In 2008, Cato Institute scholar, Gene Healy, wrote a book called ‘The Cult of The Presidency’ documenting the serious abuses of executive power by the Presidency. If the USA did not have a written document specifically limiting government power, the Constitution, this aggrandisement of the head of executive power could have made the American government bigger and the office of President more autocratic. All the worst ever politicians have tried to make themselves cult leaders because it makes them untouchable.

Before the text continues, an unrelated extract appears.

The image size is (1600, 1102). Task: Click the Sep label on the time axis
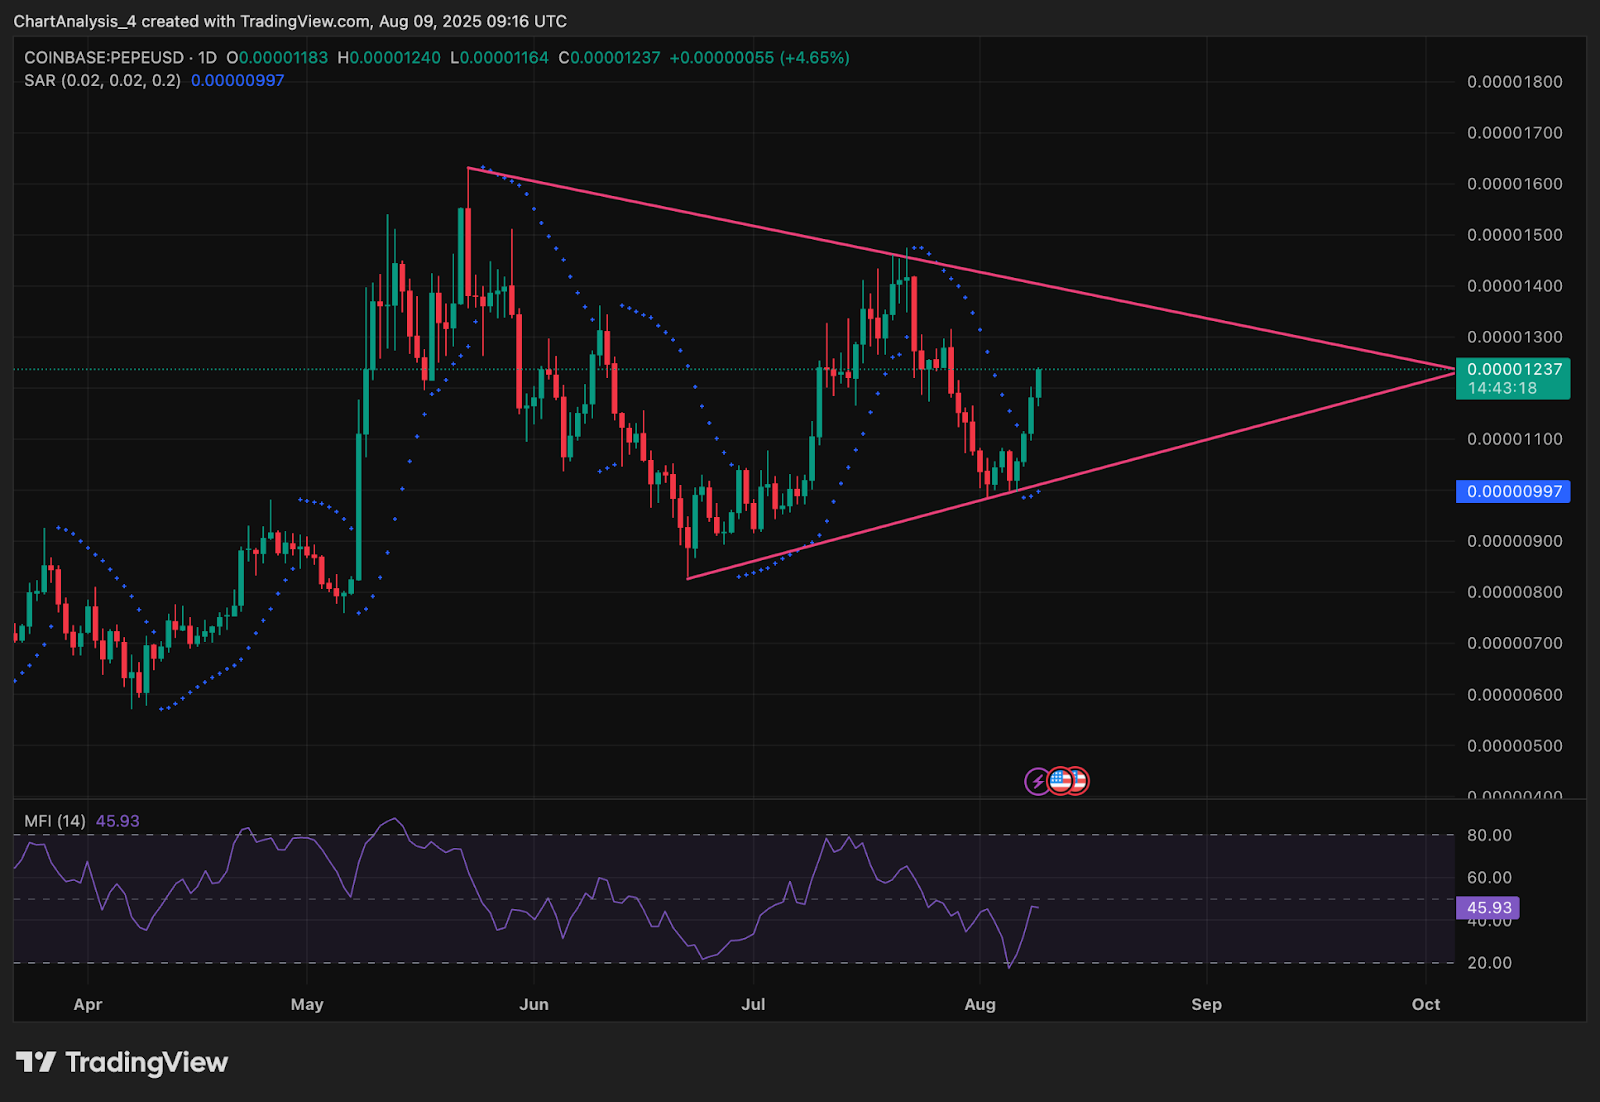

In the ‘Our Queen at Ninety’ programme it mentioned that the Queen had seen no less than twelve American Presidents come and go. Whether you like her or loathe her, it feels like the Queen has been around for an age. It is healthy for politicians to have a reminder that they are transient, public servants just around to do a job, and can be replaced easily whilst the show goes on without them.
Politicians are divisive and usually, the more effective they are, the more divisive they are. The Monarchy has undeniably been a unifying and stabilising influence on the United Kingdom and has helped shape the British identity. This is useful because it means divisive politicians can only divide up to a point, with the Monarchy acting as a rallying point for healing division and emphasising a common status as British subjects.
For these reasons, merging the head of state with the head of the executive branch of government would be unwise. I can easily see how this role being carried out by a celebrity family is considered anachronistic. If the Monarchy is ever replaced, however, it should be replaced with an elected, ceremonial, and politically neutral head of state for the sake of the subordination of overarching elected politicians.